(Source text Opens)
Although I attended church with my parents on a weekly basis until I was 18.5 years old (typically either Methodist or Presbyterian, depending where we lived), right up until I left for college in 1981, and did so rather happily, for the most part, that June 2009 Dixieland service marked perhaps the 6th or 7th time I’d been to church during the intervening 28 years! I could tell how much Hank enjoyed having me there though, as we sang (badly, though that’s hardly the point) the many hymns on that day’s program, and soaked up the glorious music that he loved!

The next day (June 29th) I was back in Seattle, a typically warm summer Monday at the Fred Hutchinson Cancer Research Center, where I then worked. That evening, my folks went out to dinner (it was exactly a week since they’d celebrated their 47th wedding anniversary) and to get groceries. Once home, my dad went out to do some work in their huge yard before it got dark, the sort of thing he did virtually every day he could, year-round.

After a short time, my mom Elaine heard a noise out in the yard, so went to investigate. She saw that Hank had fallen back off a ladder (from which he’d been pruning a tree, and which had made the noise she’d just heard). As we later learned, he’d had a massive heart attack and had died immediately. He was 78 years old.

The icon photo I used on Facebook for many years is a lovely shot of my mom, my sister, and me, taken three weeks later, back at their home following Hank’s memorial service. By then some of the immediate shock had passed, but our very close-knit family had been forever altered.

The following February (of 2010), after Hank’s estate was settled, I suddenly came into a sizable chunk of money (which he’d inherited from his grandfather and his own parents), which I chose to put entirely toward the purchase of my first home. Without my father’s entirely unexpected death, that could never have occurred, and because the cost of losing him was so painfully high, I eventually determined that it might also be appropriate for me to put into use the training he’d provided us decades before. He’d set quite an example, after all.

As the “before and after” photos below make plain, it turns out I’m pretty good at “dandelion eradication”, as Hank might well have called it, forestry professional that he was! As the time stamps on these photos indicate, I commenced my attack at 12:53pm and concluded just over an hour later, at 1:59pm.
(Source text Closes)
(Data Opens)
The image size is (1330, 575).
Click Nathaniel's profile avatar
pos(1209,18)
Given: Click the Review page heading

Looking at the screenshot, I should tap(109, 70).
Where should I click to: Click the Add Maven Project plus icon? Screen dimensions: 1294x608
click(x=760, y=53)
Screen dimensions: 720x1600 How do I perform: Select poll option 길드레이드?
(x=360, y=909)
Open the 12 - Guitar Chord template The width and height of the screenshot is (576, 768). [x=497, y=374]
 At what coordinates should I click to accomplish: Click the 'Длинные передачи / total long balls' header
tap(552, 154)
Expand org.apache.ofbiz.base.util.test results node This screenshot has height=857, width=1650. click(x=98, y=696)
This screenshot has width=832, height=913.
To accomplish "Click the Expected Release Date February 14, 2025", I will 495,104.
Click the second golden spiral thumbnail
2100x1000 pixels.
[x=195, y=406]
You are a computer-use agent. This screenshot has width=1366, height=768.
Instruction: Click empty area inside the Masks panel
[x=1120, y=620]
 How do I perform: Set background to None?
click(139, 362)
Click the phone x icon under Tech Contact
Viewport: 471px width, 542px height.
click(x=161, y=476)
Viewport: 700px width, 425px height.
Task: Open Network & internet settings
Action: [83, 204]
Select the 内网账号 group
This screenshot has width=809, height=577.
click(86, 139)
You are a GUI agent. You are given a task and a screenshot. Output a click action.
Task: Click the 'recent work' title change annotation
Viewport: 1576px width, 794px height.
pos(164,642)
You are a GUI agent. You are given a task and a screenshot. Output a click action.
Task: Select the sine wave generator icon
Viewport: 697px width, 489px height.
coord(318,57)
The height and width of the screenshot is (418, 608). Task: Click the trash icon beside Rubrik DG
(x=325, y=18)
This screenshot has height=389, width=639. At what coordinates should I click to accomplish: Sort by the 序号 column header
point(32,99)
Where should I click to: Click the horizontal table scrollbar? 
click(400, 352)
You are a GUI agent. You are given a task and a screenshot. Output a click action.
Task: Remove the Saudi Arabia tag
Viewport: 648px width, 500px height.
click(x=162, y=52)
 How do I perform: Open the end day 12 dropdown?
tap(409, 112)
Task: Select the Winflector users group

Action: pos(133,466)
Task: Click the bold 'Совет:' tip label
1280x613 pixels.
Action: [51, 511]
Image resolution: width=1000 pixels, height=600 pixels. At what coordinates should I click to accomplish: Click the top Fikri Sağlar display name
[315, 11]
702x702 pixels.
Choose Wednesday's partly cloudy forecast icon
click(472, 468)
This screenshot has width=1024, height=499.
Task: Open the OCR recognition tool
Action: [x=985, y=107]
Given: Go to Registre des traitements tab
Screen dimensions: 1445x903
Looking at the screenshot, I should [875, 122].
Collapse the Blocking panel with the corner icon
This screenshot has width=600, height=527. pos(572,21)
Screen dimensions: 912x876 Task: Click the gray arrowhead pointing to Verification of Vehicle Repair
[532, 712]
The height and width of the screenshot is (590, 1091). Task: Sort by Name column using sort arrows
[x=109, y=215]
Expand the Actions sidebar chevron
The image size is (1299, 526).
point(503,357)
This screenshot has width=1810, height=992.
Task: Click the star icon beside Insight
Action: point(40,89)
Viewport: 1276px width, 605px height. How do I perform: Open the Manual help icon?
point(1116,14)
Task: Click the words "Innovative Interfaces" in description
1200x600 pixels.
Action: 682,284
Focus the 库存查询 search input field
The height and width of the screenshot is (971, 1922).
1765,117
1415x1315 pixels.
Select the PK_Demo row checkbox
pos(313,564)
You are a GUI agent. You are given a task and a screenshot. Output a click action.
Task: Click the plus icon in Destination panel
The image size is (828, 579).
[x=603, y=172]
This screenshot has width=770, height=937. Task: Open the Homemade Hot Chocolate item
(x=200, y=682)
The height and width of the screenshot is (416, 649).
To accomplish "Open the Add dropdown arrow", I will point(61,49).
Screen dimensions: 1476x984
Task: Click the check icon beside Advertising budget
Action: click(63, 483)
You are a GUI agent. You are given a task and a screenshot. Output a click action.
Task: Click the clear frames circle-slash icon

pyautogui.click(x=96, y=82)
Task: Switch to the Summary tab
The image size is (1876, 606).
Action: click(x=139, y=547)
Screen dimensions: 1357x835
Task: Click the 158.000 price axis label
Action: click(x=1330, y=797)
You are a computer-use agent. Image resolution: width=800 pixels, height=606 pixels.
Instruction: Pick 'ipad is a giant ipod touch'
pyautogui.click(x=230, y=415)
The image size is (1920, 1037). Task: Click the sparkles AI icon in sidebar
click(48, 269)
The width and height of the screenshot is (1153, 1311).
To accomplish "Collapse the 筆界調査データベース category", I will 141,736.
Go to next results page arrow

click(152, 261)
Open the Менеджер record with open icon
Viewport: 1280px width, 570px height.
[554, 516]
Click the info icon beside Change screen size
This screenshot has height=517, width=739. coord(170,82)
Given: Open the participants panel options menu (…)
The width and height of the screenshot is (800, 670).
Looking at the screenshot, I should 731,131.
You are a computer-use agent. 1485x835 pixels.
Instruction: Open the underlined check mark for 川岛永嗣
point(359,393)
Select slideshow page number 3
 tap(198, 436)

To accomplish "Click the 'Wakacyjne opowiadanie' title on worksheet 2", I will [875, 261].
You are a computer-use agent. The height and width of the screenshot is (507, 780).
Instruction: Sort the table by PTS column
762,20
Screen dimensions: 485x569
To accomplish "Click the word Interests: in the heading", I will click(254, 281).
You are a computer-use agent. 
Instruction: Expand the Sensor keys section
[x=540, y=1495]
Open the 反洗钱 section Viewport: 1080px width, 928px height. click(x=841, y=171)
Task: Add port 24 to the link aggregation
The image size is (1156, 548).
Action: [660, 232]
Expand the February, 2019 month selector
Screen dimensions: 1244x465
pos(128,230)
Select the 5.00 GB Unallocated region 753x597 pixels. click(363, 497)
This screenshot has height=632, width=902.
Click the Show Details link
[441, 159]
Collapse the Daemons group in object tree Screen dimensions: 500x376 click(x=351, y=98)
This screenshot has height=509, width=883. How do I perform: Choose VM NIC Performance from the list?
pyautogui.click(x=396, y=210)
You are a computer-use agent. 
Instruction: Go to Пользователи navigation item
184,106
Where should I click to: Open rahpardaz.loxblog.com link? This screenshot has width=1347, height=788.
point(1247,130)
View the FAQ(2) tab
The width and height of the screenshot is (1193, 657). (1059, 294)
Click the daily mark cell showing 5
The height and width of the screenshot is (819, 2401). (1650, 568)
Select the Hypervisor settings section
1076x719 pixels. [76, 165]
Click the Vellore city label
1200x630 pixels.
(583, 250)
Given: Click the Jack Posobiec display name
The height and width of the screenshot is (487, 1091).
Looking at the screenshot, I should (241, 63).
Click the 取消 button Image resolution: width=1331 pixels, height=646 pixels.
(Data Closes)
Directions:
[a] In the account of Hank's death above, reproduce word for word everything from "The following February" down to "example, after all.".
[b] Extend the personal account about Hank and the dandelion eradication, picking up right after its final sentence.

Answers to the exercise:
[a]
The following February (of 2010), after Hank’s estate was settled, I suddenly came into a sizable chunk of money (which he’d inherited from his grandfather and his own parents), which I chose to put entirely toward the purchase of my first home. Without my father’s entirely unexpected death, that could never have occurred, and because the cost of losing him was so painfully high, I eventually determined that it might also be appropriate for me to put into use the training he’d provided us decades before. He’d set quite an example, after all.

[b]
One thing slowly led to another, and now—six years later—I’ve “eradicated” nearly all the dandelions of my ENTIRE NEIGHBORHOOD, an area nearly one mile long and about a half-mile wide, stretching from I-5 to the shores of Lake Union. I measure my progress one crammed-full/stomped-down grocery bag at a time, and have kept a running tally, as an incentive. At the moment, the total stands at 383 full bags (!), each of which generally takes about two solid hours to fill.

Ultimately, particularly given the fact that I lack both the knowledge and temperament to plant and nurse along new trees, shrubs, flowers, and the like, I decided that the most-appropriate homage to Hank Kipp would be the elimination of an entire class of insidious weeds from where I reside. These days I can often walk for BLOCKS in every direction from home and not encounter a single dandelion! Which feels pretty damn good, I must admit.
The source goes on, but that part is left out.